Die Figuren, die der Berliner Japanologe, Lyriker und LGBTQ- Aktivist Kevin Junk in seinem Roman aufeinander treffen lässt, sind tatsächlich „Fromme Wölfe“, wollen an etwas glauben (Geborgenheit, Liebe, Glück, sowas) und sind doch von einem Verlangen angetrieben, von einem Lebenshunger, der jenseits aller Glaubenssysteme existiert. Sie sind alle auf die eine oder andere Art queer, sie treffen sich, küssen sich, trennen sich, suchen und finden sich, verlieren sich wieder, selbst und gegenseitig in der Nacht, in der Party.
Die Motivationen sind dabei kaleidoskopisch verschieden. Hartes Feiern als temporäre Flucht aus der homobourgeouisen Pärchenidylle, als normale Druffi-Routine, als Urlaub von sich, als Verstärker, um noch etwas zu fühlen, als Möglichkeit, allein zu sein unter Menschen, sich zu verbinden, so flüchtig die Verbindung auch sein mag. Rave als Technologie des Selbst und als Lebensunterhalt, als Möglichkeit der Beteiligung, als Ticket in die Welt von Kunst und Musik – egal wie peripher der Anteil an der Party auch immer sein mag. Auf der Suche nach der großen Liebe, dem schnellen Fick und dem nächsten Kick. Es sind sehnig-muskelbepackte, aber substanzhagere Körper, analytische, selbstreflektierte wache Geister (das unvermeidliche Druffi-Gelaber bleibt uns zum Glück weitgehend erspart), die sich hier umkreisen wie Satelliten, die von diversen Anziehungen und Fliehkräften in tangentiale Bewegung versetzt werden.

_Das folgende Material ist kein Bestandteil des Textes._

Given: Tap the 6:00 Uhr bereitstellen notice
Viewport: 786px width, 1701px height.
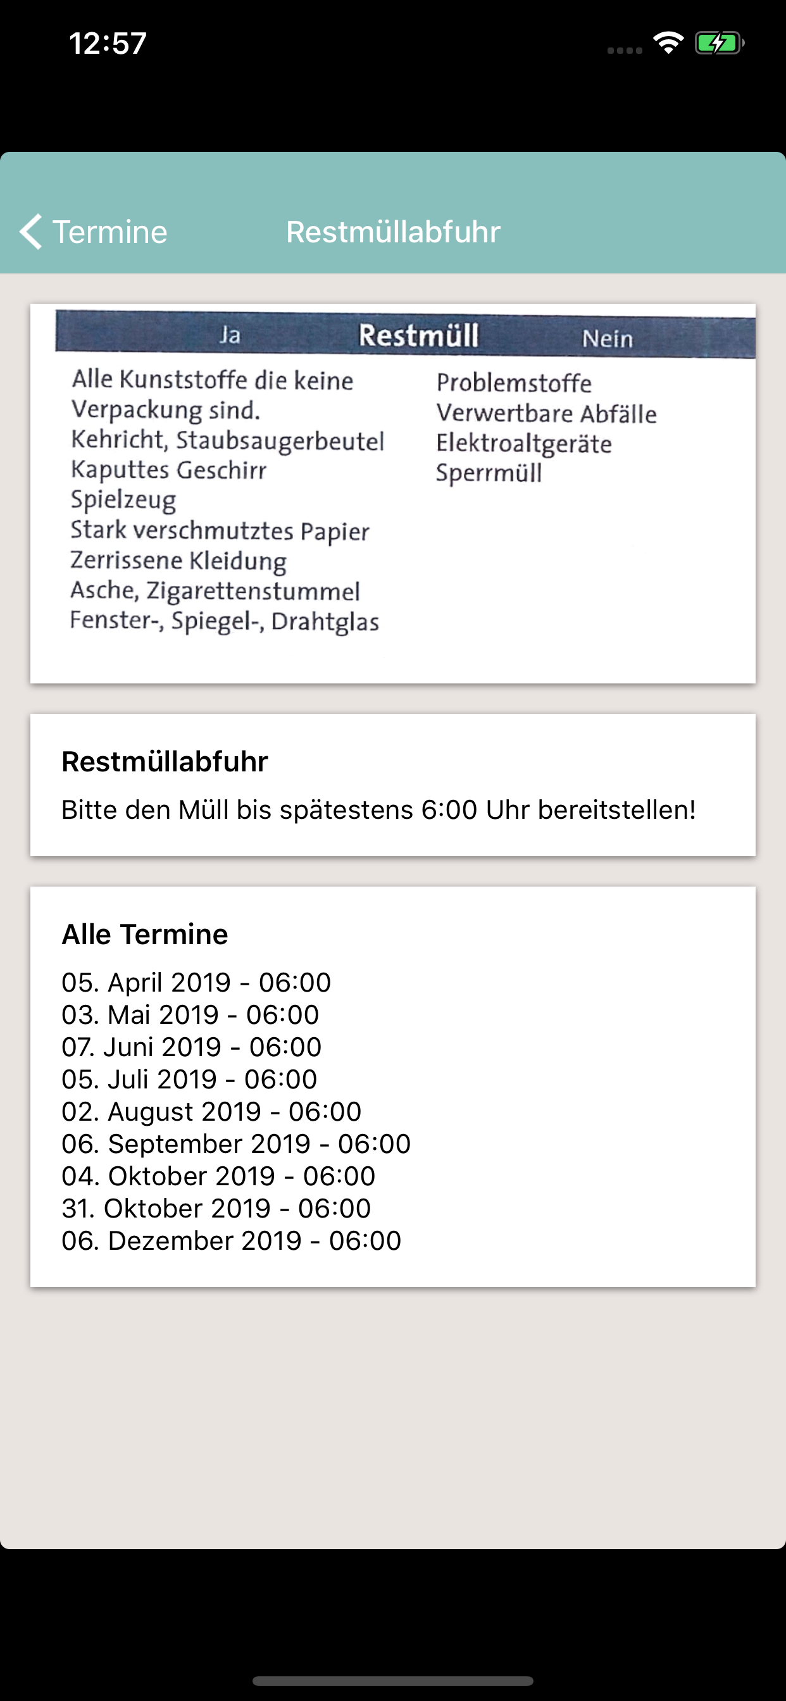Looking at the screenshot, I should (x=378, y=810).
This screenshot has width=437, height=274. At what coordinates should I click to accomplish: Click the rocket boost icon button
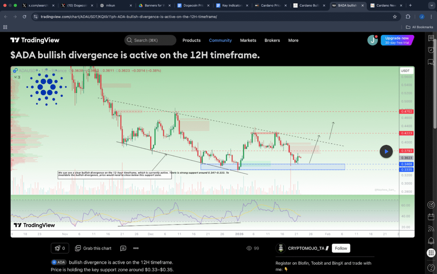(60, 248)
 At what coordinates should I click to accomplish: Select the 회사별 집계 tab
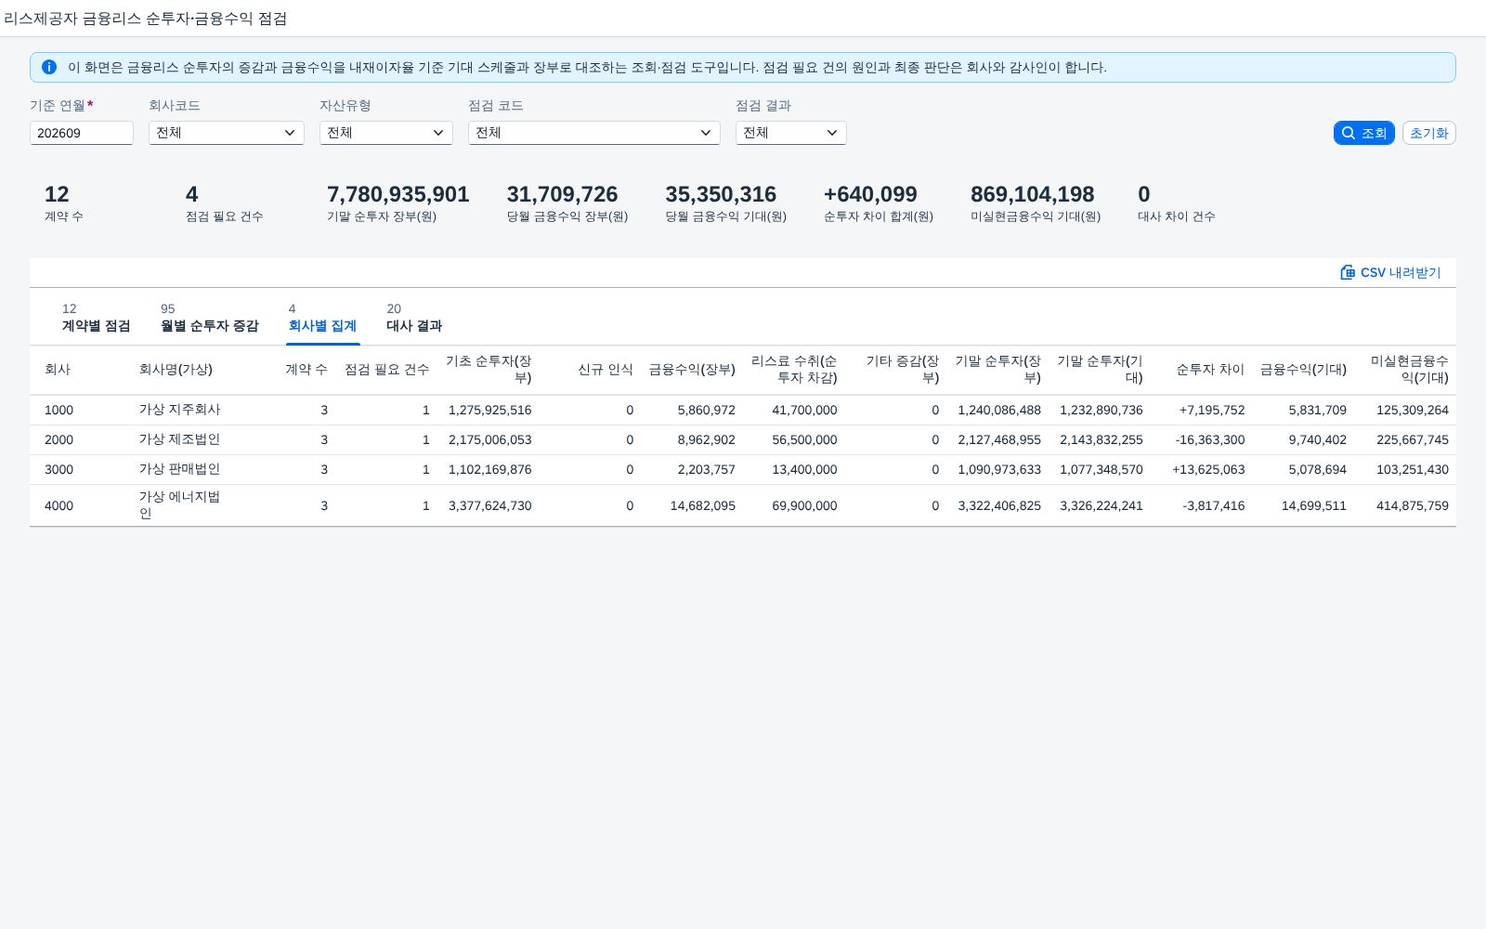tap(322, 318)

Es ist die mal ganz frische, mal gut eingeübte Choreographie der Nacht. Wie das im Roman zusammengefügt ist, birgt nicht gerade wenige Wiedererkennungsmomente und Wahrheitseffekte. Ich scheue mich, hier den Begriff „authentisch“ zu verwenden, denn darum geht es nicht. Selbst die Motive, das Warum des Feierns, ist nur ephemer und hintergründig, die Gründe ergeben sich vielmehr auf dem Weg. Es ist schon das verdichtete, abstrahierte und künstlerisch verarbeitete „Wie“ der Party, der Nacht, welches sich in aller schroffen (aber doch reflektierten) Direktheit einfach sehr oft irgendwie richtig anfühlt. Und das ist schon irre viel für das, was ein Stück Literatur erreichen können will und kann. Film und bildende Kunst tun sich da noch viel schwerer. Eins zu eins ist lang vorbei. „Fromme Wölfe“ ist tatsächlich ein interessanter Fingerzeig, wie eine zeitgemäße Erzählung der Nacht aussehen könnte.
Bryan Washington – Lot (Riverhead Books)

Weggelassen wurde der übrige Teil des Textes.